Personal information
- Full name: Bruce Wotherspoon Scharp
- Born: 24 May 1905 Kew, Victoria
- Died: 11 April 1980 (aged 74) Sacramento County, California
- Original team: Kew (MAFA)
- Height: 175 cm (5 ft 9 in)
- Weight: 87 kg (192 lb)

Playing career^{1}
- Years: Club / Games (Goals)
- 1930–31: Carlton (VFL) / 07 (1)
- 1933: Hawthorn (VFL) / 01 (0)
- 1933: Fitzroy (VFL) / 02 (0)
- Total:  / 10 (1)
- ^{1} Playing statistics correct to the end of 1933.

= Bruce Scharp =

Australian rules footballer, born 1905

Bruce Wotherspoon Scharp (24 May 1905 – 11 April 1980) was an Australian rules footballer who played with Carlton, Fitzroy and Hawthorn in the Victorian Football League (VFL).

==Family==
The son of Louis Bernard Scharp (-1933), and Kate Stewart Scharp, née Wotherspoon, Scharp was born in Kew, Victoria on 24 May 1905.

Scharp came from a family who were well known for their sporting prowess, with his father achieving great success as a bicycle rider including winning the Austral Wheel Race.

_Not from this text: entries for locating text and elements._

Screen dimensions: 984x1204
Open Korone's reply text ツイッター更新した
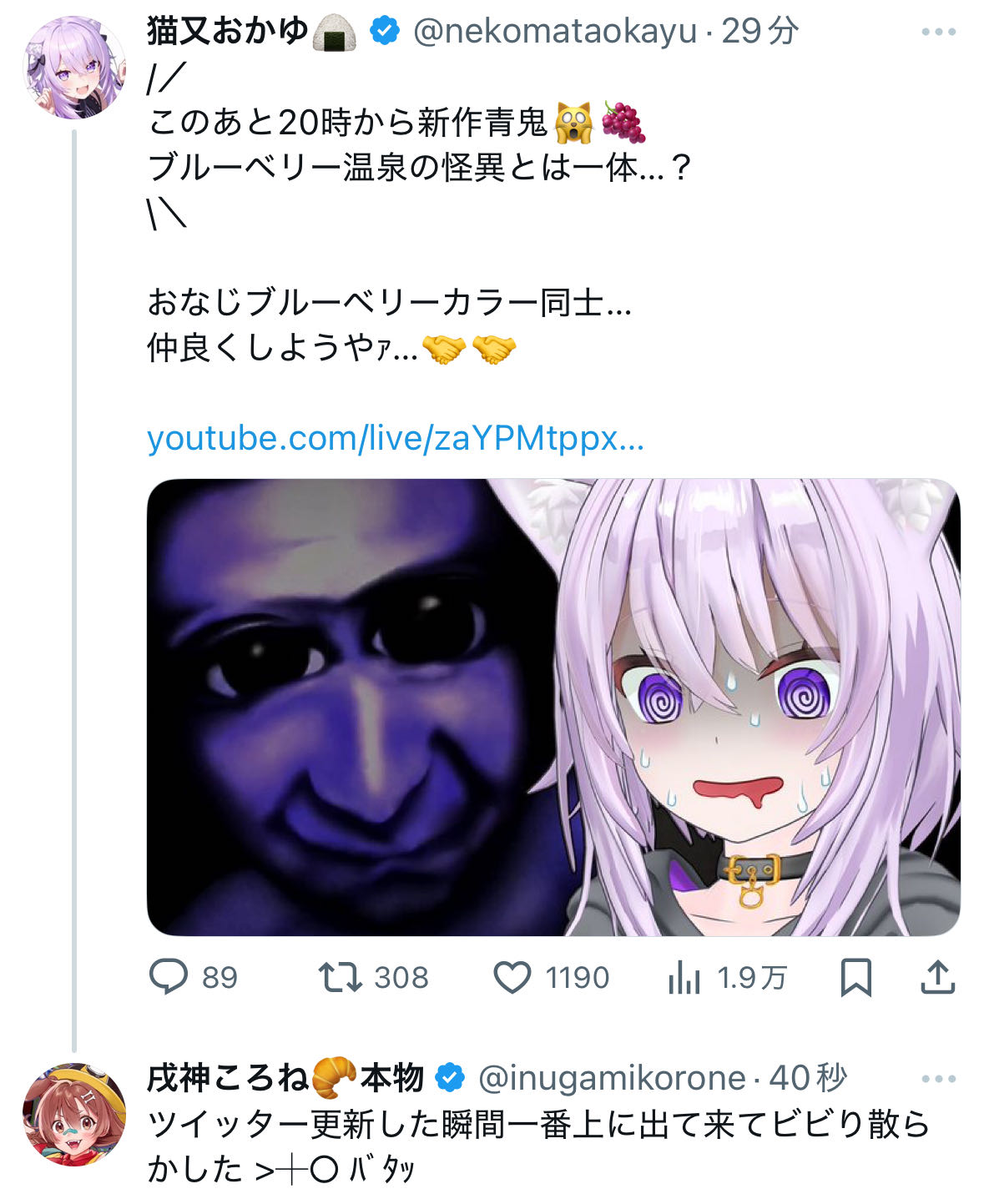(538, 1147)
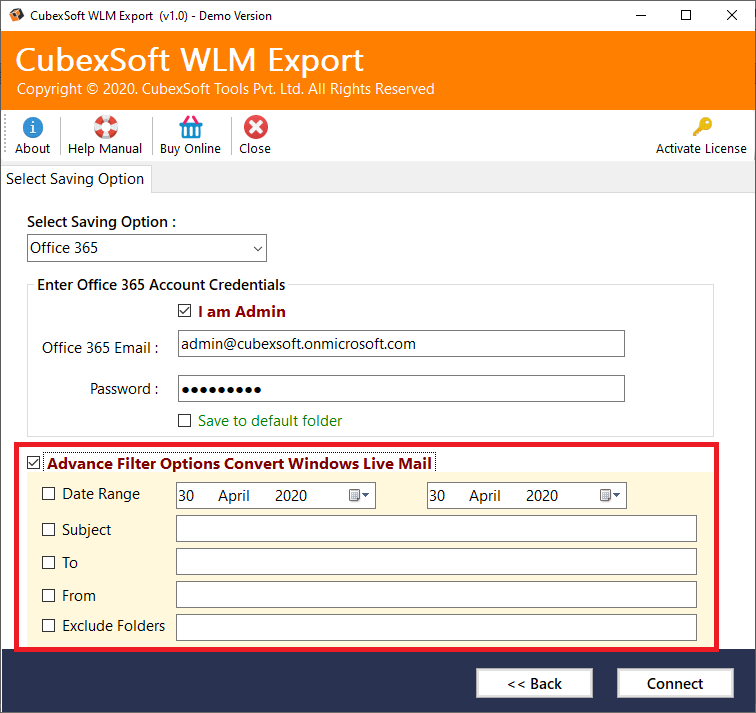756x713 pixels.
Task: Uncheck the I am Admin checkbox
Action: [x=184, y=311]
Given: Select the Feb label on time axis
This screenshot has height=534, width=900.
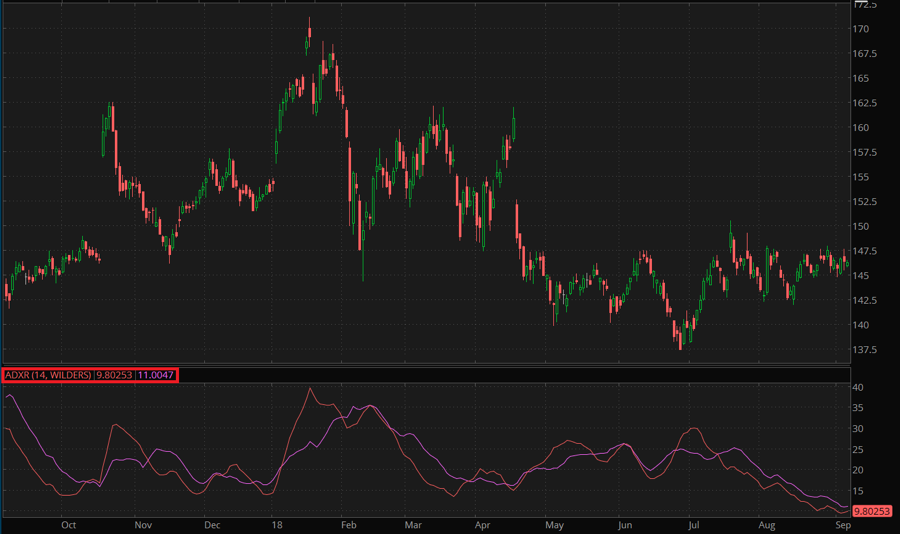Looking at the screenshot, I should 348,524.
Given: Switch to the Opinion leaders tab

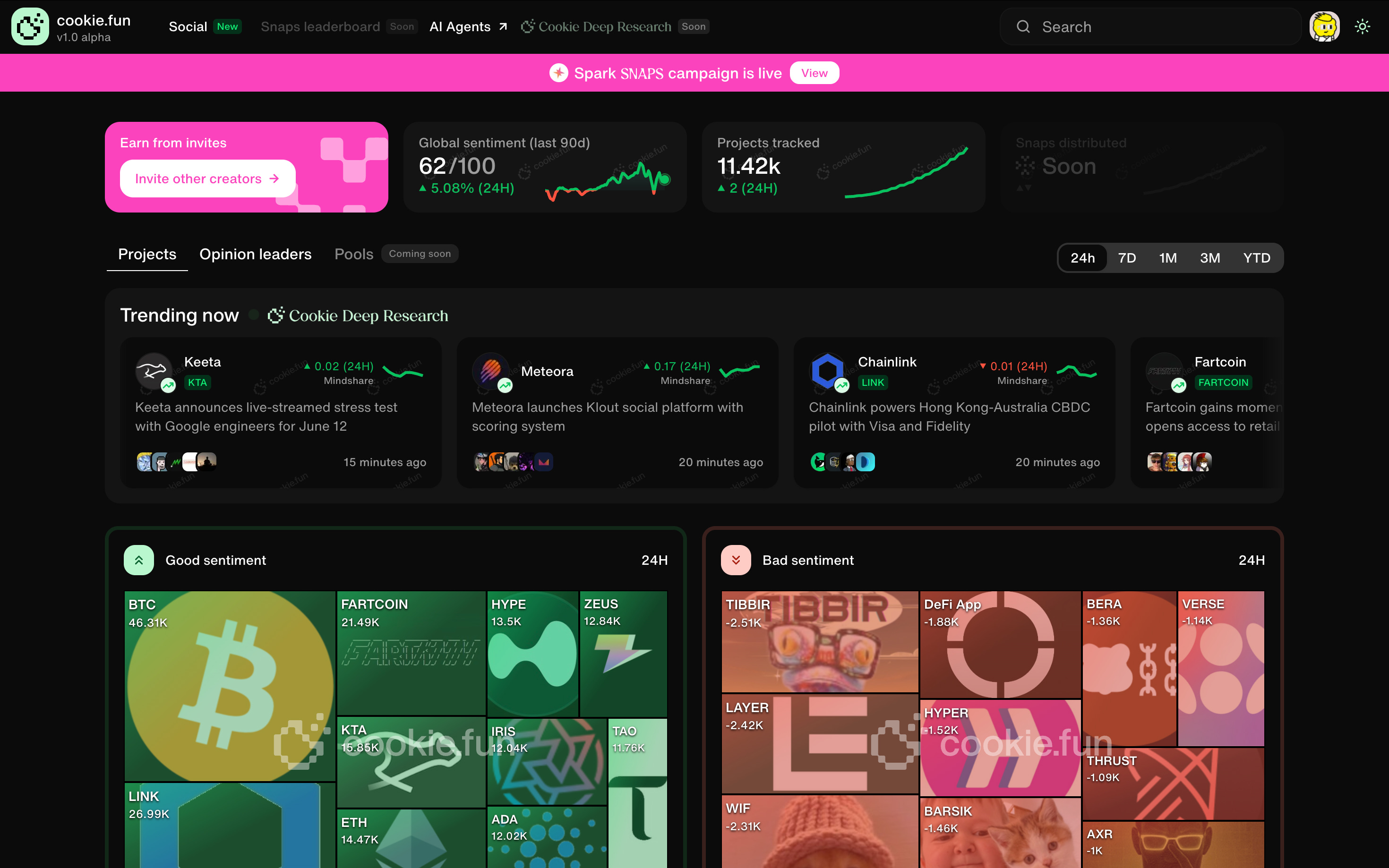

Scharp had an elder sister, Blanche Marshall, née Scharp, a younger brother Louis and younger sister Jean Eakins, née Scharp. Scharp also had elder twin half brothers Eric and Ivo Scharp from his father's first marriage to Blanche Scharp, née de la Fontaine.

==Football==
===Carlton (VFL)===
On 30 August 1930, Scharp made his debut for Carlton against the St Kilda Football Club in the Victorian Football League (VFL). He kicked one goal.

===Hawthorn (VFL)===
On 27 April 1933, Scharp was cleared from Carlton to the Hawthorn Football Club in the Victorian Football League (VFL).

===Fitzroy (VFL)===
On 14 June 1933, Scharp was cleared from Hawthorn to the Fitzroy Football Club in the Victorian Football League (VFL).

===Sandringham (VFA)===
On 27 April 1934, Scharp was cleared from Fitzroy to the Sandringham Football Club in the Victorian Football Association (VFA).

===Yarrawonga (OMFA)===
On 17 April 1935, Scharp was cleared from Sandringham to the Yarrawonga Football Club in the Ovens & Murray Football Association (OMFA).